▶ **ABOUT THIS TASK**: Search the entries below for the word "will", then copy each line in which it is found.

======== DATASET EXCERPTS ========

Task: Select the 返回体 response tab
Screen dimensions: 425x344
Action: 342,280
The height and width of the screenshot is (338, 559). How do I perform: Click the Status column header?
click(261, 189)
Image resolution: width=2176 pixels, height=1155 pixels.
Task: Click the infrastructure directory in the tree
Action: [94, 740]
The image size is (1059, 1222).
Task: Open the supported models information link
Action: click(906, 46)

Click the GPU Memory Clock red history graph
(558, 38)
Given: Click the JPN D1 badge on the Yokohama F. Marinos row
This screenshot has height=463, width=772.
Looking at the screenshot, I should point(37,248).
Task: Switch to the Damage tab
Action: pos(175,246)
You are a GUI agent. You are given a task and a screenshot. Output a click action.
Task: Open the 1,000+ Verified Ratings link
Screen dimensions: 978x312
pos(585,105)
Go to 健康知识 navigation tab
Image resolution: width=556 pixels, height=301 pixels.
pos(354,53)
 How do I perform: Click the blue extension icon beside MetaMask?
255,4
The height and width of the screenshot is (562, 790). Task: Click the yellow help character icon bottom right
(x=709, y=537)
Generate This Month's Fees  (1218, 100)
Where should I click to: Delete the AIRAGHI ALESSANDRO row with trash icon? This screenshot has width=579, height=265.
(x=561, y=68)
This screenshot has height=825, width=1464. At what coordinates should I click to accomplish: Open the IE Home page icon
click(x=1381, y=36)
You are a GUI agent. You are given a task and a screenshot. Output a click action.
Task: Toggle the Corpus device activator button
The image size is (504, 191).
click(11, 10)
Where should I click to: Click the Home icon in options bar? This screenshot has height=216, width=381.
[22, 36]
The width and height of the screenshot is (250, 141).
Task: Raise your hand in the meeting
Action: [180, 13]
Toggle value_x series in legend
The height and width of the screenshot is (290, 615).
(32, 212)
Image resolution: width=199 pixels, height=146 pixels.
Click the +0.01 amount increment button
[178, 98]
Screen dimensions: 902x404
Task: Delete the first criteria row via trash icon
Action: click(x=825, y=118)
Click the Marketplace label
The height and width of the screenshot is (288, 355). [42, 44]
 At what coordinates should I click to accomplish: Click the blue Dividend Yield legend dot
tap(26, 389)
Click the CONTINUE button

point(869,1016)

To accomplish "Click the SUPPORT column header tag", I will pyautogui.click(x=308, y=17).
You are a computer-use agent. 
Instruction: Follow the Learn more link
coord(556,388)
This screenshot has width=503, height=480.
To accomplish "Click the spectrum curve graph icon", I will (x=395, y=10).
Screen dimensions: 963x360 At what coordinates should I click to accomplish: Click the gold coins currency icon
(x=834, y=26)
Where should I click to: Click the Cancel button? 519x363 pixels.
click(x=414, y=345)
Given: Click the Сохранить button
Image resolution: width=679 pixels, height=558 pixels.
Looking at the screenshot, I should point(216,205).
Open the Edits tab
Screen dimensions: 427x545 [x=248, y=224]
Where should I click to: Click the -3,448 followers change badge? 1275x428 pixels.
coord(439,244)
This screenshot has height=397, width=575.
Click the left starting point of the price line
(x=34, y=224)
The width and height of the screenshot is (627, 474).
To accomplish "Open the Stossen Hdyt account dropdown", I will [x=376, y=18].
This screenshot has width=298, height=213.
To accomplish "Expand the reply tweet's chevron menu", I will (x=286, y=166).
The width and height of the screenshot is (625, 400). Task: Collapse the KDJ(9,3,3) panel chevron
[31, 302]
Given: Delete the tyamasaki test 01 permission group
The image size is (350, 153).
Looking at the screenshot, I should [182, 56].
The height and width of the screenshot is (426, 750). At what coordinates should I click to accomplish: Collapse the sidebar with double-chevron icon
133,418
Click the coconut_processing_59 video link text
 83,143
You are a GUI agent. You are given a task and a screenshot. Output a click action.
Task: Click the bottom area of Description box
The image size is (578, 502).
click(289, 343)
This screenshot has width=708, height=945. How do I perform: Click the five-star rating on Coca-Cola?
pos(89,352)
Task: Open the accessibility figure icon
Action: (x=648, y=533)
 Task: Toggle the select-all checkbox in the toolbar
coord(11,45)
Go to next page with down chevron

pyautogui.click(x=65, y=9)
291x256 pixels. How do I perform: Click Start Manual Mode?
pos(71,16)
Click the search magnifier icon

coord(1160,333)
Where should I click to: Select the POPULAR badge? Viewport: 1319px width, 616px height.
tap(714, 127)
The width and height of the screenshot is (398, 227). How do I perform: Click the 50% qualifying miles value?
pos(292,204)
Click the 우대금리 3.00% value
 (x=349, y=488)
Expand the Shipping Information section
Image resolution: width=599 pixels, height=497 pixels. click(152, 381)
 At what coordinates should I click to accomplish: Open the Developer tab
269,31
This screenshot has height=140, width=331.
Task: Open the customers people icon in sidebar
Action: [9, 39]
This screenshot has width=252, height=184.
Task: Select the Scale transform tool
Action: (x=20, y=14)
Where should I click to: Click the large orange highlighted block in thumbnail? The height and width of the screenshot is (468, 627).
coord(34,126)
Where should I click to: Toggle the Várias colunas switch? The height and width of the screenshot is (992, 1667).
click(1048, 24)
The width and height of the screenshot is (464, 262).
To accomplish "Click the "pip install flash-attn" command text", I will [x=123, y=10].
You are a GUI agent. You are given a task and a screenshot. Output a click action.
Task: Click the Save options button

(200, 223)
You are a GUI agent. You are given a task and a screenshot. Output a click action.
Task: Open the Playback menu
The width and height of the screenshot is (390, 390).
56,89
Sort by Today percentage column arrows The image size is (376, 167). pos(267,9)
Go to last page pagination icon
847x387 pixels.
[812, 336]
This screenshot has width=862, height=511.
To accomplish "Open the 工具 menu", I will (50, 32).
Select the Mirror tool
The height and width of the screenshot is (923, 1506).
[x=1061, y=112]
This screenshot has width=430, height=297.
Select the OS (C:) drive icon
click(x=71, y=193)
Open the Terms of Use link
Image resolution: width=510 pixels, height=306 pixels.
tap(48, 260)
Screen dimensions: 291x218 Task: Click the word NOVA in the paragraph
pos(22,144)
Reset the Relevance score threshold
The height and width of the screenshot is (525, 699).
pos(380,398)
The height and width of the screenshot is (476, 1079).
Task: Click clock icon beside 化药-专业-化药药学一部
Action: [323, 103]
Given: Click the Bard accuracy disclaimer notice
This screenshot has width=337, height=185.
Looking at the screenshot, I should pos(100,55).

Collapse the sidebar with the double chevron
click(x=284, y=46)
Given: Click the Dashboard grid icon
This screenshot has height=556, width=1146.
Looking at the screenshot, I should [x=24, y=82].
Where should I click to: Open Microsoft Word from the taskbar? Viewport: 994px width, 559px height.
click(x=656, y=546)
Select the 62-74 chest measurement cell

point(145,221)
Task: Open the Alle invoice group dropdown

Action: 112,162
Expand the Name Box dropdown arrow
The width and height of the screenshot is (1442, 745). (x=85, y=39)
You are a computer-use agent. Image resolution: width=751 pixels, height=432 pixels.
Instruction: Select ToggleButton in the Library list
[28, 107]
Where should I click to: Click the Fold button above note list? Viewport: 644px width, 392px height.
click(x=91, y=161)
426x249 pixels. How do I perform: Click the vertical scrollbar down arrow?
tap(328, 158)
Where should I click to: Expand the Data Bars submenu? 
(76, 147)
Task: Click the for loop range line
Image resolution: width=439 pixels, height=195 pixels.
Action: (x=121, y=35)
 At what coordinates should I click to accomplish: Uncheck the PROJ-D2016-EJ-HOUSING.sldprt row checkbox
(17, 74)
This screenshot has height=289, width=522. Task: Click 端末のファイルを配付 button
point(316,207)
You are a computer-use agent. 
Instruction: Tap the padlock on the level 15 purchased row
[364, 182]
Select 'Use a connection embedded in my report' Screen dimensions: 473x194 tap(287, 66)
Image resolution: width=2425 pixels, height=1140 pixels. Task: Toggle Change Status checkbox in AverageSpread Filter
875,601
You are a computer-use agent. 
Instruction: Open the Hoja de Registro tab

========

▶ **PROBLEM SOLUTION**:
To accomplish "Click the SUPPORT column header tag", I will pyautogui.click(x=308, y=17).
To accomplish "Click the spectrum curve graph icon", I will (x=395, y=10).
To accomplish "Open the Stossen Hdyt account dropdown", I will [x=376, y=18].
To accomplish "Expand the reply tweet's chevron menu", I will (x=286, y=166).
To accomplish "Click the "pip install flash-attn" command text", I will [x=123, y=10].
To accomplish "Open the 工具 menu", I will (50, 32).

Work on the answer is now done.